In the wake of the events of Marvel’s huge House of M crossover event, a reporter for the New York Alternative begins to write about the massive changes to the Marvel Universe. She begins with profiles of some of the people who died or suffered from their loss of powers, but she quickly finds herself becoming a voice for those people. She becomes a minor celebrity, and then a more major one, until a mystery confession drops into her lap.
 
Paul Jenkins delivers an intriguingly human reaction to the events of House of M. Sally Floyd is an interesting lead character. An alcoholic, loudmouthed lesbian, Sally isn’t exactly the sort of lead character that one might expect from Marvel. It’s clear that the end of mutantkind as we know it is actually a very good thing for Sally personally. Her life had been falling apart before these events happened; afterwards, she finds fame and celebrity. She begins writing books and seems to have begun to grasp at something new in her life.
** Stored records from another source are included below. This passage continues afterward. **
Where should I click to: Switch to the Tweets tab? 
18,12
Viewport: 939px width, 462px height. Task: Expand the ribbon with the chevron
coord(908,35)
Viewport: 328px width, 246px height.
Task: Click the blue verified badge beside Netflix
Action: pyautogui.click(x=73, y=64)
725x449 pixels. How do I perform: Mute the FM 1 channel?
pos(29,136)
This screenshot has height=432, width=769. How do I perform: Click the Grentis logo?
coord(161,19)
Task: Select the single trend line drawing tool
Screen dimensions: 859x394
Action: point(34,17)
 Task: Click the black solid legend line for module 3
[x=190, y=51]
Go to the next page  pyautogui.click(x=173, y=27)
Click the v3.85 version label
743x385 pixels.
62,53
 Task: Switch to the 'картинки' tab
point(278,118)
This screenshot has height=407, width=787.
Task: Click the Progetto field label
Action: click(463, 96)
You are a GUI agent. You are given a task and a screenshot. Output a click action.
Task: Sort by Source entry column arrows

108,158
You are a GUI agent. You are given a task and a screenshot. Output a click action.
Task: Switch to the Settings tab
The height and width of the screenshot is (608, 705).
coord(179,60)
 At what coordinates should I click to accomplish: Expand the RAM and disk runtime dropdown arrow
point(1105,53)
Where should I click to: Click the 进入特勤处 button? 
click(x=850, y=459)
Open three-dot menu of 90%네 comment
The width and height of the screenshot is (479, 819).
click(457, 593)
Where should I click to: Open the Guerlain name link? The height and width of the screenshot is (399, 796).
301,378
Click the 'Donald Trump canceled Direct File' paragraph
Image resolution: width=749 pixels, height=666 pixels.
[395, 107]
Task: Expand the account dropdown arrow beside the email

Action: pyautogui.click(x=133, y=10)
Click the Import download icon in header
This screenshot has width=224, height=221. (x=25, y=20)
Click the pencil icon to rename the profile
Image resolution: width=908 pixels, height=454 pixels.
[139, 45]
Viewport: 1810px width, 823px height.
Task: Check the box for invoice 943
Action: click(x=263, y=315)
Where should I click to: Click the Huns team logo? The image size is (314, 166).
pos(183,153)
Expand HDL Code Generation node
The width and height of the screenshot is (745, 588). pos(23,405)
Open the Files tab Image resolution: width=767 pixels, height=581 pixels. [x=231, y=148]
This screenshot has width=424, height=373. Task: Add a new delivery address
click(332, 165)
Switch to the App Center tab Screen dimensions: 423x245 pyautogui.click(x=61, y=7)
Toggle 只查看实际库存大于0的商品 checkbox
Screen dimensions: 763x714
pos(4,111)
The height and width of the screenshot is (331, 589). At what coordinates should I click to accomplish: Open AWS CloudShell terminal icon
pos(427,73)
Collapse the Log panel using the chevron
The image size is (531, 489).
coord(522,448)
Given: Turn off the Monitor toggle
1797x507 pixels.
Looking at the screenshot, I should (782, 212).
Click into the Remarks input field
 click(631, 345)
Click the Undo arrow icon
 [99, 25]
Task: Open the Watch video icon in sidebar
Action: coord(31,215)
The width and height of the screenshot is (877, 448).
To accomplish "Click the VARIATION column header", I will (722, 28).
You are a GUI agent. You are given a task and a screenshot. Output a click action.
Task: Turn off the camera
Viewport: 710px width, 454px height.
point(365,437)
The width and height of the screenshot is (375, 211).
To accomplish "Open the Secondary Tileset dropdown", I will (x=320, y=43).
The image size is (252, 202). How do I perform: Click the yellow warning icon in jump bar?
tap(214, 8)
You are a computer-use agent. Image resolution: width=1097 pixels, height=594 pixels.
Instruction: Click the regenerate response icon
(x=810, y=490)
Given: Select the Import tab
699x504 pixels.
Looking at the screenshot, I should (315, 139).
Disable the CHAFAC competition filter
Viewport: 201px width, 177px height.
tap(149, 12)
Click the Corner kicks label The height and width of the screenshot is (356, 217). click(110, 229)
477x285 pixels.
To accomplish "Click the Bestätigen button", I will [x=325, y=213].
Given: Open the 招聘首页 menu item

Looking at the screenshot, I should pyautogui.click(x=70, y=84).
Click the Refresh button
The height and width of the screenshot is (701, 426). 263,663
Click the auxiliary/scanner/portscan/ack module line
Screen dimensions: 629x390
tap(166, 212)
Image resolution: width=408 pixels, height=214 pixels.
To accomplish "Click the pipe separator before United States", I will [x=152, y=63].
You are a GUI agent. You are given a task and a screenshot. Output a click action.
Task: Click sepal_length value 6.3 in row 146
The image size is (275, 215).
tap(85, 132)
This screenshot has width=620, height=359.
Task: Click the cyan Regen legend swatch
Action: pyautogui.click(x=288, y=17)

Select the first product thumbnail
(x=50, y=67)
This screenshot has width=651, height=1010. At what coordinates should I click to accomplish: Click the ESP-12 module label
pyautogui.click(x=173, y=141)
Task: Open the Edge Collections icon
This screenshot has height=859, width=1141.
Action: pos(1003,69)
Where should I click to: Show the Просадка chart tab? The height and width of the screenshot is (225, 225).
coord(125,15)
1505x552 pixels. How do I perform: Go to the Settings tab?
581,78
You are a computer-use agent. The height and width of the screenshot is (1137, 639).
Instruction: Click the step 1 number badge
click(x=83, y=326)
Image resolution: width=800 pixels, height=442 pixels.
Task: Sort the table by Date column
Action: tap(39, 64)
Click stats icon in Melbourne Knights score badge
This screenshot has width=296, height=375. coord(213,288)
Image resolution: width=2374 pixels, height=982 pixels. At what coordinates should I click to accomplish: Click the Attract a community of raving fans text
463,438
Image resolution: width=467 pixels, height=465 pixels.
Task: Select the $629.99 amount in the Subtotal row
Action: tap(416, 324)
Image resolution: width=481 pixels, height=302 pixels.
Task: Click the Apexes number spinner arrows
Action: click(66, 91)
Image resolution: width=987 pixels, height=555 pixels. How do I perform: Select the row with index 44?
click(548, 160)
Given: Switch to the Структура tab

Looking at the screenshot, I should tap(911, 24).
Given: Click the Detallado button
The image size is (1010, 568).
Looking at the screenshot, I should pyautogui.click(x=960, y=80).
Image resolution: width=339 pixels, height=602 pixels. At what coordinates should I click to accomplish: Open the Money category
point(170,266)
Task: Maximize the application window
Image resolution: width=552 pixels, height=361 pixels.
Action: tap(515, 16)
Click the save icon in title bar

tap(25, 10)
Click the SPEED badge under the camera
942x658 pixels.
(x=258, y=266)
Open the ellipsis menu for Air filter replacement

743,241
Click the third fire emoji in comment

This is an audacious book for Marvel to put out. It would have been easy for them to trot out the standard clichés and bring in Ben Urich or Robbie Robertson to report this story. Instead, to choose such a unique character to convey the story is a very cool touch.
 
In other ways, though, the story seems a bit behind the times. Sally is a reporter, but there’s no talk of her using the Internet for her searches, or any use of blogs to gather or disseminate information. I find it hard to believe that in an age where information is so ubiquitous, Sally and her editor are surprised by the sadness that many people have about the fall of mutantkind. They should have some sense of the story they’re reporting rather than simply reacting to an unexpected wave of commentary. It strikes me as very sloppy reporting, even for a woman who describes herself as living in a haze.
 
The art by Bachs and Lucas is pretty nice. They’re effective at showing the moods and emotions of the characters in the story, though their art is often a bit stiff. It’s got to be hard to draw a Marvel comic where all you get to show is human reactions, and it felt a bit like the artists were straining to show some melodrama. But they do a nice job on the book, and help make the story work well.
 
This is an interesting first issue, and I’m looking forward to spending more time with Sally.